The objects shown in this exhibition were taken from Xiangtangshan between 1910 and about 1930. The majority passed through the hands of the Chinese art dealer C. T. Loo, who had commercial operations in Beijing, Shanghai, Paris, and New York. Other dealers handling these sculptures included Edgar Worch, based in Paris, and Yamanaka & Company, located in Kyoto and New York.
Museums in the United States, Europe, and elsewhere purchased these objects or received them as gifts between 1913 and 1952, many decades before international laws were enacted to promote the protection of cultural patrimony.
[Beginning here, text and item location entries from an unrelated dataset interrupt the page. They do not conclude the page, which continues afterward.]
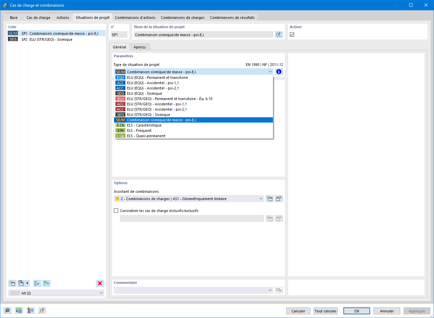The height and width of the screenshot is (318, 434).
Task: Expand the Commentaire dropdown
Action: click(270, 290)
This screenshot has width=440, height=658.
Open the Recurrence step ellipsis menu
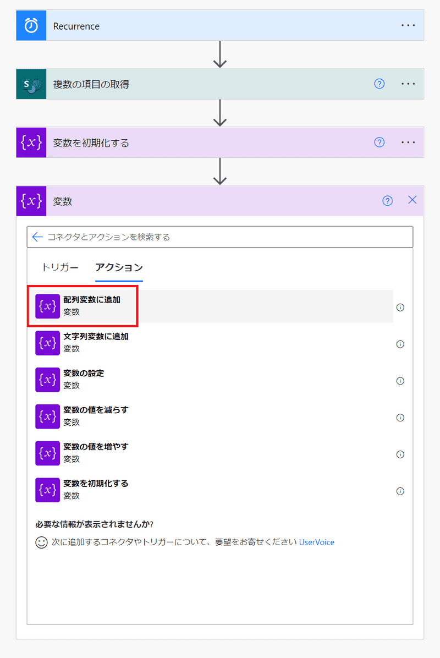pyautogui.click(x=408, y=26)
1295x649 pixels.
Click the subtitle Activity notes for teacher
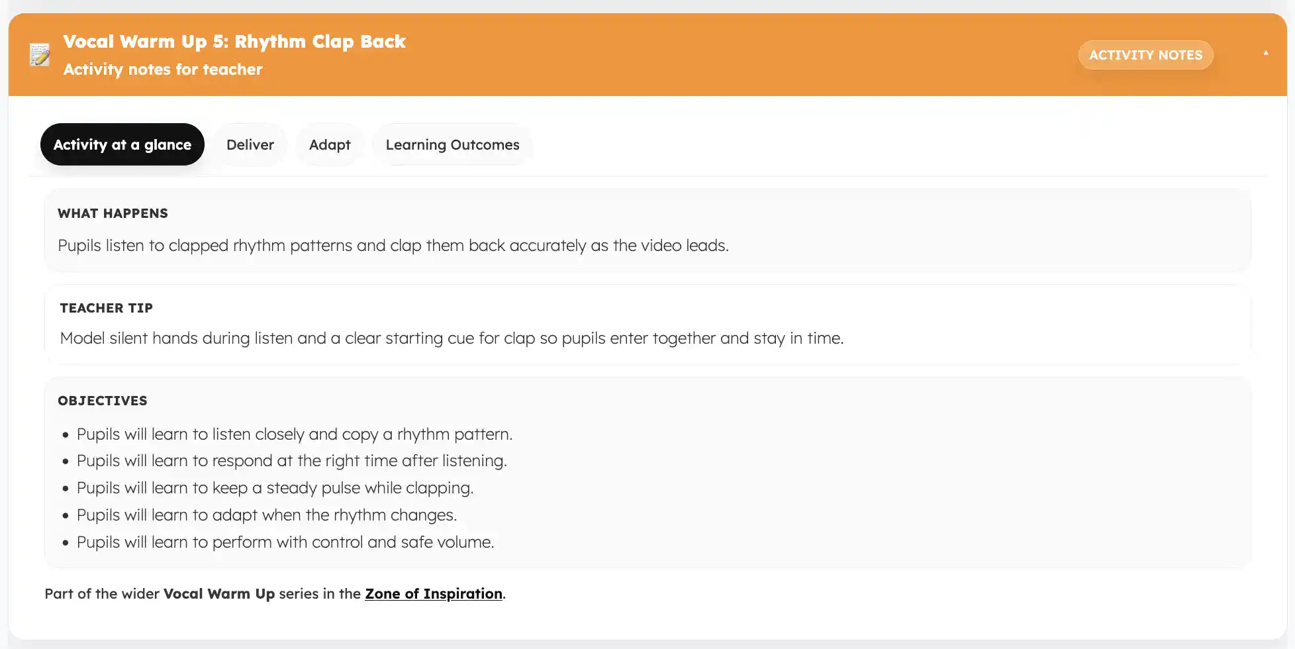tap(163, 69)
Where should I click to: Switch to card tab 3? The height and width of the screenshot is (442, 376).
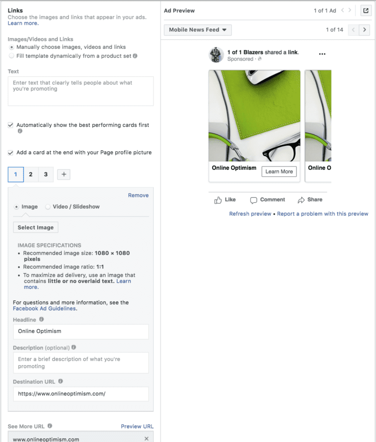click(x=46, y=174)
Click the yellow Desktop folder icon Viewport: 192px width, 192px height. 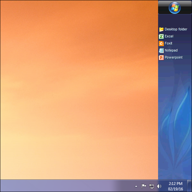[161, 29]
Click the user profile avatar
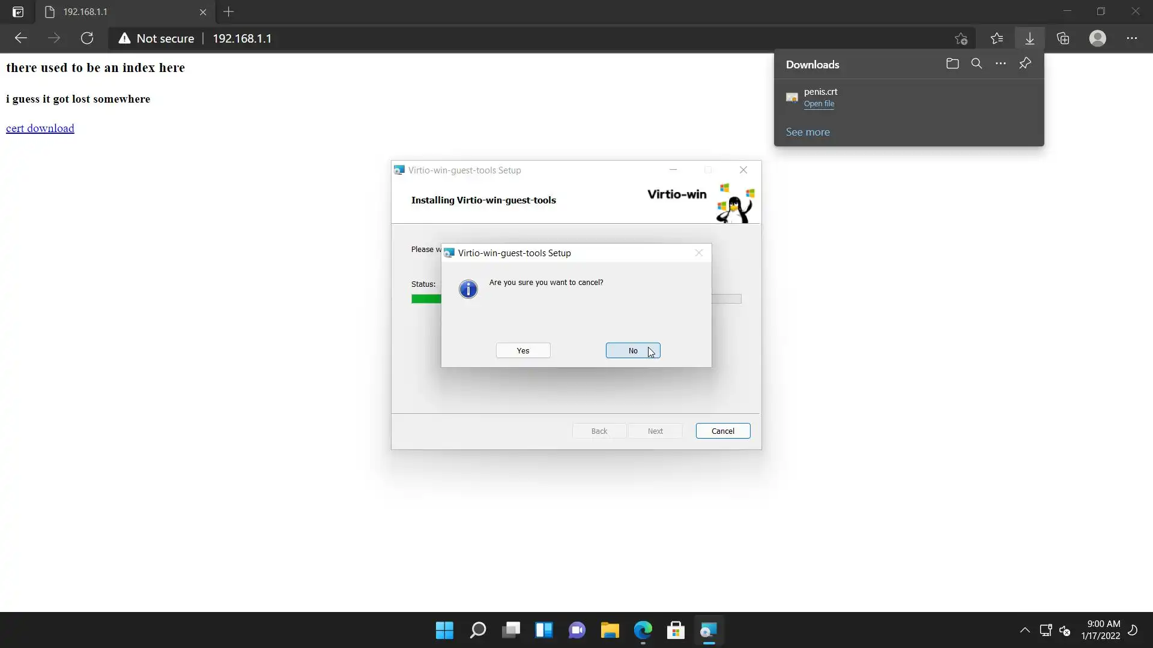This screenshot has width=1153, height=648. coord(1097,38)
The museums have conserved and shared the objects with the public for more than half a century.
What policies and regulations are now in place to protect sites like Xiangtangshan?
In 1970, the United Nations Educational, Scientific and Cultural Organization (UNESCO) passed the first international convention to protect cultural property and prohibit its illicit sale. Along with many other countries, China, the United States, and the United Kingdom ratified this agreement, which forbids the acquisition or display of works illegally removed from their nation of origin after 1970.
What work is underway to preserve Xiangtangshan?
While they are still active sites of Buddhist worship, the Xiangtangshan caves are governed by the Fengfeng Mining District Office for Protection and Management of Cultural Properties. This supervisory government agency—responsible for protecting, documenting, and restoring the caves—actively contributed to this exhibition.